Selective IKur Inhibitors for the Potential Treatment of Atrial Fibrillation: Optimization of the Phenyl Quinazoline Series Leading to Clinical Candidate 5-[5-Phenyl-4-(pyridin-2-ylmethylamino)quinazolin-2-yl]pyridine-3-sulfonamide
Gunaga, Prashantha,Lloyd, John,Mummadi, Somanadham,Banerjee, Abhisek,Dhondi, Naveen Kumar,Hennan, James,Subray, Veena,Jayaram, Ramya,Rajugowda, Nagendra,Umamaheshwar Reddy, Kommuri,Kumaraguru, Duraimurugan,Mandal, Umasankar,Beldona, Dasthagiri,Adisechen, Ashok Kumar,Yadav, Navnath,Warrier, Jayakumar,Johnson, James A.,Sale, Harinath,Putlur, Siva Prasad,Saxena, Ajay,Chimalakonda, Anjaneya,Mandlekar, Sandhya,Conder, MaryLee,Xing, Dezhi,Gupta, Arun Kumar,Gupta, Anuradha,Rampulla, Richard,Mathur, Arvind,Levesque, Paul,Wexler, Ruth R.,Finlay, Heather J.

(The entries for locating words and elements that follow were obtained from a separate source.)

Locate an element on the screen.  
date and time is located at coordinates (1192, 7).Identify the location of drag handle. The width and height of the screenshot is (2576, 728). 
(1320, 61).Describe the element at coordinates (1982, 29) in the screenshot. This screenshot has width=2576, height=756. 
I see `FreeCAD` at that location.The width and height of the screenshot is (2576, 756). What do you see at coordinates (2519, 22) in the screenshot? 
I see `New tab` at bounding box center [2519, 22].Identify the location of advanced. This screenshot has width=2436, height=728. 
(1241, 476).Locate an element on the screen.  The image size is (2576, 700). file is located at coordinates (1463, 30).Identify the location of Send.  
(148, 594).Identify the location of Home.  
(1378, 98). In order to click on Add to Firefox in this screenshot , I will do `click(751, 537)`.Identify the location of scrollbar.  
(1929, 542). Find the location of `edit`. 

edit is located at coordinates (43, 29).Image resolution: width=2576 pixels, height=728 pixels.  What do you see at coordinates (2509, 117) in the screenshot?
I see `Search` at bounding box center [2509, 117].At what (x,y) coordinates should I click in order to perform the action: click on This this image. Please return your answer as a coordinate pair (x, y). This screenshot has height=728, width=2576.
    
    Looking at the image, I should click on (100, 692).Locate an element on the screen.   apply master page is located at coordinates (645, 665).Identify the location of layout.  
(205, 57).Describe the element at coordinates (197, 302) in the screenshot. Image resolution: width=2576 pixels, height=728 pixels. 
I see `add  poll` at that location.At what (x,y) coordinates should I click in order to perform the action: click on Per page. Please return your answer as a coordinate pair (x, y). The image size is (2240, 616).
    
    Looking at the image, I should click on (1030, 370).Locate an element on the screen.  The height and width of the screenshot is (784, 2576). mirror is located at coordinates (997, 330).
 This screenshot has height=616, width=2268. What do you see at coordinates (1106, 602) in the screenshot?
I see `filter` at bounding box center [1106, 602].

, p. 3795 - 3803 (2017/05/19)
We have recently disclosed 5-phenyl-N-(pyridin-2-ylmethyl)-2-(pyrimidin-5-yl)quinazolin-4-amine 1 as a potent IKur current blocker with selectivity versus hERG, Na and Ca channels, and an acceptable preclinical PK profile. Upon further characterization in vivo, compound 1 demonstrated an unacceptable level of brain penetration. In an effort to reduce the level of brain penetration while maintaining the overall profile, SAR was developed at the C2′ position for a series of close analogues by employing hydrogen bond donors. As a result, 5-[5-phenyl-4-(pyridin-2-ylmethylamino)quinazolin-2-yl]pyridine-3-sulfonamide (25) was identified as the lead compound in this series. Compound 25 showed robust effects in rabbit and canine pharmacodynamic models and an acceptable cross-species pharmacokinetic profile and was advanced as the clinical candidate. Further optimization of 25 to mitigate pH-dependent absorption resulted in identification of the corresponding phosphoramide prodrug (29) with an improved solubility and pharmacokinetic profile.